### INSTRUCTION
Render the part of the items that opens with the line containing "Image resolution: width=2524" and runs through the last line as a Markdown table with the columns Row and Line. Number each line in Row, and leave out blank lines.

### SUPPLIED RECORDS
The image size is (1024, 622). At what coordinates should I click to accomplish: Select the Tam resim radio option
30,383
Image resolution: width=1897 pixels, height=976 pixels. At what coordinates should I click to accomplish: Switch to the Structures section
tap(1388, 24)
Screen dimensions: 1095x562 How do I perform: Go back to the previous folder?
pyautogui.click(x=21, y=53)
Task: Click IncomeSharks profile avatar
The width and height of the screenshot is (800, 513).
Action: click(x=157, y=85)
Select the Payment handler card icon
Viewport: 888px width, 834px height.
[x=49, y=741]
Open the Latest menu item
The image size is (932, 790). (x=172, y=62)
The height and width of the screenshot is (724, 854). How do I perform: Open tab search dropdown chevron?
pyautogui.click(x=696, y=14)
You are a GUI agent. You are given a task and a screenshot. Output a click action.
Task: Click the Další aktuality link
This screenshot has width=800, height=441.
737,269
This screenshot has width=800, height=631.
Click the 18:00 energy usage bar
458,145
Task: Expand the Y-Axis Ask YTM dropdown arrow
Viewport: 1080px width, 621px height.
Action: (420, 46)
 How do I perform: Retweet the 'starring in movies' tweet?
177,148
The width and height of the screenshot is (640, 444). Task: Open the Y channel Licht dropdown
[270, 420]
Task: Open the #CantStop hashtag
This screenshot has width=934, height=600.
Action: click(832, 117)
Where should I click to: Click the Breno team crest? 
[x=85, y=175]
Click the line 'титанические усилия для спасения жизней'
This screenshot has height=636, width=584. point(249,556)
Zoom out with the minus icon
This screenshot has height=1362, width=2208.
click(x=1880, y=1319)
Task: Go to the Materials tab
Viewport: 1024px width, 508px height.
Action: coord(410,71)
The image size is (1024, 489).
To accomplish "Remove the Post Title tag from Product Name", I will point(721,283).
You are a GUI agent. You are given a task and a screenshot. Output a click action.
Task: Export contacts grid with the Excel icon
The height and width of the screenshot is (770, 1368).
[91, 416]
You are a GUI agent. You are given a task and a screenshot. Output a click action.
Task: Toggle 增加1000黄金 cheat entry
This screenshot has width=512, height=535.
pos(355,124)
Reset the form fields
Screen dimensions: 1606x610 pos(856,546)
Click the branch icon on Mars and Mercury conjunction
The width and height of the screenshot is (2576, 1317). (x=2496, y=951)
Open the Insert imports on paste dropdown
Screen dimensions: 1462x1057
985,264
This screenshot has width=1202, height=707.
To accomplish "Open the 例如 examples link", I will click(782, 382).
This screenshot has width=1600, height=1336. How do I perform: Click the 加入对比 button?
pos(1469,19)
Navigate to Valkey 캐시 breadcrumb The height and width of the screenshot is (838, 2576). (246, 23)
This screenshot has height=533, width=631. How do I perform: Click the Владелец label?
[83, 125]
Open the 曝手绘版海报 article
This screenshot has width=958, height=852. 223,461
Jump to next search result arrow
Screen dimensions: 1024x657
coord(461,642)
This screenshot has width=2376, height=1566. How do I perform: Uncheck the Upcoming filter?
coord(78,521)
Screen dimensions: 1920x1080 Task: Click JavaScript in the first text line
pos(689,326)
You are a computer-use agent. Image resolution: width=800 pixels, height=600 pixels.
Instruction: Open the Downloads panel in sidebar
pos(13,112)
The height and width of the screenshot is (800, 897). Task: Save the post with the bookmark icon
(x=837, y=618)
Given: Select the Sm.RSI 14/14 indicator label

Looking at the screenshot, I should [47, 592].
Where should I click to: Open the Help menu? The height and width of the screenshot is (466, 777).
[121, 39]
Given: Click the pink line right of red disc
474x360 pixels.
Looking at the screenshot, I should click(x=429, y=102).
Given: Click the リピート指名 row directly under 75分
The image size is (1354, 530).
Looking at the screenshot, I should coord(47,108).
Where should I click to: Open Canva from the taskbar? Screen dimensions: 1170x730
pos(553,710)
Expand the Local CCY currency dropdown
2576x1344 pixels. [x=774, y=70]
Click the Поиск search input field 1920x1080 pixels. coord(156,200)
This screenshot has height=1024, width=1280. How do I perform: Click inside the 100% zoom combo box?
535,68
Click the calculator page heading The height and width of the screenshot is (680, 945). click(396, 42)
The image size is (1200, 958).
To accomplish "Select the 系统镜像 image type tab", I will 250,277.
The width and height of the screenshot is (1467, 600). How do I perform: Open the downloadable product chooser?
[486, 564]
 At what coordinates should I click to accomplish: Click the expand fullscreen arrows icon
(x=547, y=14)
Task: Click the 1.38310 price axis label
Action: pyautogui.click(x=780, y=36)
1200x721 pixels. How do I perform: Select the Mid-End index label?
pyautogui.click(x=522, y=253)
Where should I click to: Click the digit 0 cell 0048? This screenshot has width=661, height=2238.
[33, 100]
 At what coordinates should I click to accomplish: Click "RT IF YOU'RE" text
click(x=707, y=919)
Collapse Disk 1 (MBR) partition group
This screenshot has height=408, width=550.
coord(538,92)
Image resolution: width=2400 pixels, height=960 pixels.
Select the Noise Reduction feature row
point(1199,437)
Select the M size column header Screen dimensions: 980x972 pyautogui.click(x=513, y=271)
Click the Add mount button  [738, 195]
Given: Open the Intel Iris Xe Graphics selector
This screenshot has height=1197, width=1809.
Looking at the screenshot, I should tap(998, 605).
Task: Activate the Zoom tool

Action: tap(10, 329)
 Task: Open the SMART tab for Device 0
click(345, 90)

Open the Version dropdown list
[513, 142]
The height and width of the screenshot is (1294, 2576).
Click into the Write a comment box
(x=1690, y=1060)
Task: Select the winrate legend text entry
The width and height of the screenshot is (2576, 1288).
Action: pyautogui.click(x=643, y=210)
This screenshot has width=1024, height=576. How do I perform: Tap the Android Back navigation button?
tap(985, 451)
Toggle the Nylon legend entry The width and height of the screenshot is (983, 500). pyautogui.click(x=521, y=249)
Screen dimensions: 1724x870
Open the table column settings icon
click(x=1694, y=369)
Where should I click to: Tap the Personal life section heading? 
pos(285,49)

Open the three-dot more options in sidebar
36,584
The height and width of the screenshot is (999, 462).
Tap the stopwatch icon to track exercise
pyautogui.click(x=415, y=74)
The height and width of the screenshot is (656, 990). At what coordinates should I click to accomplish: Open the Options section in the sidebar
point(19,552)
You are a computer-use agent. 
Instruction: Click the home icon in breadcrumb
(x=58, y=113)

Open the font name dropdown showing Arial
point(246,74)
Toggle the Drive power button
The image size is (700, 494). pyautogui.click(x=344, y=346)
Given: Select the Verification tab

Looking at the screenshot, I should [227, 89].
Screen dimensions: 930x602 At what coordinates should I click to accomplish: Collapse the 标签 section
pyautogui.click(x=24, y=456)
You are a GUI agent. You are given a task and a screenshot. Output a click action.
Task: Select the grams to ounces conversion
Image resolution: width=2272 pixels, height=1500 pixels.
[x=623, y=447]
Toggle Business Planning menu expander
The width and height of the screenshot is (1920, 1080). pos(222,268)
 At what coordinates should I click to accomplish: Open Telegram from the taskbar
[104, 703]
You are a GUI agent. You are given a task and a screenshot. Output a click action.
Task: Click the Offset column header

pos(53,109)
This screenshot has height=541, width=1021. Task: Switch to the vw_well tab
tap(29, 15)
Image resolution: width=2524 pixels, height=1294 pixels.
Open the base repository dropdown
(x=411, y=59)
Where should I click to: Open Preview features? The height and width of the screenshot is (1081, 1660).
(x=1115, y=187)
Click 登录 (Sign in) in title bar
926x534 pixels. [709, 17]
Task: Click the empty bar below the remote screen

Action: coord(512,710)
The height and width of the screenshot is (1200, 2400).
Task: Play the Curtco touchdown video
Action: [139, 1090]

### WRITTEN ANSWER
| Row | Line |
|---|---|
| 1 | Image resolution: width=2524 pixels, height=1294 pixels. |
| 2 | Open the base repository dropdown |
| 3 | (x=411, y=59) |
| 4 | Where should I click to: Open Preview features? The height and width of the screenshot is (1081, 1660). |
| 5 | (x=1115, y=187) |
| 6 | Click 登录 (Sign in) in title bar |
| 7 | 926x534 pixels. [709, 17] |
| 8 | Task: Click the empty bar below the remote screen |
| 9 | Action: coord(512,710) |
| 10 | The height and width of the screenshot is (1200, 2400). |
| 11 | Task: Play the Curtco touchdown video |
| 12 | Action: [139, 1090] |